Decentralisation reforms often have positive effects in water governance aspects of water access and clean water supply (Yemek, 2005; Laryea-Adjei & van Dijk, 2012). Owing to the vested nature of Kenyan water resources by the state, the Ministry of Water and Irrigation spearheads water governance, management and services provision through the creation of institutions spelt out under the Water Act 2002 that was later revised in 2012. Through the Water Act, reforms focusing on commercialisation of water and decentralisation of management in a participatory approach were initiated delineating regulation responsibilities for various stakeholders. The principal mechanism to enhance transparency and accountability is underpinned on devolved water services provision and resource management under the Act. Under the Act, which is a legal framework on water resources management, the Ministry's role is limited to land-water reclamation, drainage, irrigation, policy formulation, implementation, evaluation, and resource mobilisation. Additionally, the WRMA, whose role is to conserve, map, regulate and manage water resources sustainably while involving stakeholders to guarantee fair allocation of water resources, was formed under the Act's provisions. This paper analyses various decentralisation types adopted by Kenya under the Water Act and helps to understand their influence in water services delivery.

Conceptual discussions

Decentralisation describes the transfer of responsibility, power, authority and resources to a low-level government from a higher-level one to enhance efficiency and effectiveness at policymaking, financial and service delivery stages (Laryea-Adjei & van Dijk, 2012). It refers to a focus beyond the public sector in resources and responsibilities transfer and can occur in three forms: administrative, fiscal and political decentralisation (Cohen & Peterson, 1999). Administrative decentralisation restructures governance to redistribute responsibility and offer public services at different levels. According to the World Bank (2000), administrative decentralisation is the transfer of authority to functional or regional authorities, corporations, public authorities, parastatals and subordinate government levels from the central government. Usually transferred responsibilities include information management, project implementation, staffing, budgeting, planning, maintenance and operation of subordinate government levels from higher ones or private sectors. Financial decentralisation refers to the capacity to raise adequate revenue at lower levels through transfers from higher authority or its local collection and have the power over its expenditure. Practices such as co-production, co-financing, cost recovery or self-financing, intergovernmental transfers of tax-generated revenue and borrowing for resource mobilisation by subordinate governments to central governments are examples of financial decentralisation (World Bank, 2000). Political decentralisation is transfer of authority to elected representatives and citizens to make public decisions through pluralistic politics at a localised level. The prerequisites of political decentralisation include a multi-party approach, effective lobbying and representation of interest groups, formulation of local governments, a strong legislature, and statutory and constitutional reforms (Laryea-Adjei & van Dijk, 2012).

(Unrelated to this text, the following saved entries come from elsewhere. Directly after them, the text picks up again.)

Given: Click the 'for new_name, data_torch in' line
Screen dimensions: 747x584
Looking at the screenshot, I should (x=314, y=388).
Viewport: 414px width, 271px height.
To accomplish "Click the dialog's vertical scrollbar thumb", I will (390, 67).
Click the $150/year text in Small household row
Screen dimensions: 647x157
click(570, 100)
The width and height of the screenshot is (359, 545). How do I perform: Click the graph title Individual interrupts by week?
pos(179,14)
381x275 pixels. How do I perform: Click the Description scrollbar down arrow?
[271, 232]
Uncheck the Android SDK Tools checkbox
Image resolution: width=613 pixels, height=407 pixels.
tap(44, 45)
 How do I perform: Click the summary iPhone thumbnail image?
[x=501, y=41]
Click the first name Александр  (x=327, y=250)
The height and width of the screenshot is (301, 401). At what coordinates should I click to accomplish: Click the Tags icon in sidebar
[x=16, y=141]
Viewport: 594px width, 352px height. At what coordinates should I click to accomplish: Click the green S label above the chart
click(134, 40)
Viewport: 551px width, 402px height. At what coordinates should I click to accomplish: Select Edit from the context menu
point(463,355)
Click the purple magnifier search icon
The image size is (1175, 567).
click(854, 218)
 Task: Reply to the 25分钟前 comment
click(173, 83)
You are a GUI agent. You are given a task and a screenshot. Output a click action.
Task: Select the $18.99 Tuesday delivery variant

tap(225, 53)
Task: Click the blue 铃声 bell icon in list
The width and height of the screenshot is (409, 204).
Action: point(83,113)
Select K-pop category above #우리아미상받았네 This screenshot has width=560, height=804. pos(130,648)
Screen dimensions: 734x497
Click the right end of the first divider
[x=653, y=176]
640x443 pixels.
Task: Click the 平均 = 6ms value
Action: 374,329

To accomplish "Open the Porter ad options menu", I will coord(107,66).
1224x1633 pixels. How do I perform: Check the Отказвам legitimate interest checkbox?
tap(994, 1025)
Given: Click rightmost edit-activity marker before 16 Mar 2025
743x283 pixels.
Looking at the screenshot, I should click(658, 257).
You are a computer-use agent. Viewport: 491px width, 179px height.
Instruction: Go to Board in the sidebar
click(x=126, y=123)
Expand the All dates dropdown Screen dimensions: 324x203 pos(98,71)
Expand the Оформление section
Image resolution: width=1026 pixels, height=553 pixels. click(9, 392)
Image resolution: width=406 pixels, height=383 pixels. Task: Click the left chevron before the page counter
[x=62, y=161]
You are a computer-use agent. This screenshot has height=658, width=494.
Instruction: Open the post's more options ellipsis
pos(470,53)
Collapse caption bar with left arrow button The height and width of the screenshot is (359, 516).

The three forms of decentralisation result in three types of decentralisation: devolution, delegation and de-concentration (Cohen & Peterson, 1999). Devolution is the transfer of management, finance and decision-making powers to quasi-independent units of local authority with corporate ranks to have discretionary authority (Bossert & Beauvais, 2002). Delegation transfers public functions, administration and decision-making power to partial independent organisations that are not under total control by the government but must account to them. De-concentration refers to the redistribution of power within national agencies and sectoral ministries from the central authority. It is the weakest type of decentralisation since the accounting authority remains the central government that heads the various ministries and agencies (Laryea-Adjei & van Dijk, 2012). Decentralisation occurs based on role distribution in the form on institutional monopoly, distributed institutional monopoly and institutional pluralism states (Cohen & Peterson, 1999). Institutional monopoly has roles concentrated in one centre, distributed institutional monopoly has roles shared by local authority and the private sector but concentrated in one organisation, while institutional pluralism has roles distributed based on space or organisations. Distribution of roles and the involvement of various actors remains the stronghold of any form or type of decentralisation as Laryea-Adjei & van Dijk (2012) highlighted. Similarly, Awortwi (2004) and Helmsing (2000) emphasised the need for a multi-actor framework involving government players, indigenous institutions, non-governmental and community based organisations as well as citizens to enhance effective decentralisation. Cohen & Peterson (1999) claimed that decentralisation could be achieved through strategic reorganisation of reforms to redistribute roles using Figure 1. Quadrant I represents institutional monopoly while III represents distributed institutional monopoly. Quadrants II and IV represent centralised and decentralised institutional pluralism, respectively.

Fig. 1.

Various decentralisation states and their respective roles.

Fig. 1.

Various decentralisation states and their respective roles.

Objectives

The main objective of the study is to identify decentralisation types adopted in Kenya and assess their effect on water governance and service delivery. Specific objectives were as follows:

  1. To analyse evolution of Kenyan water policies since independence.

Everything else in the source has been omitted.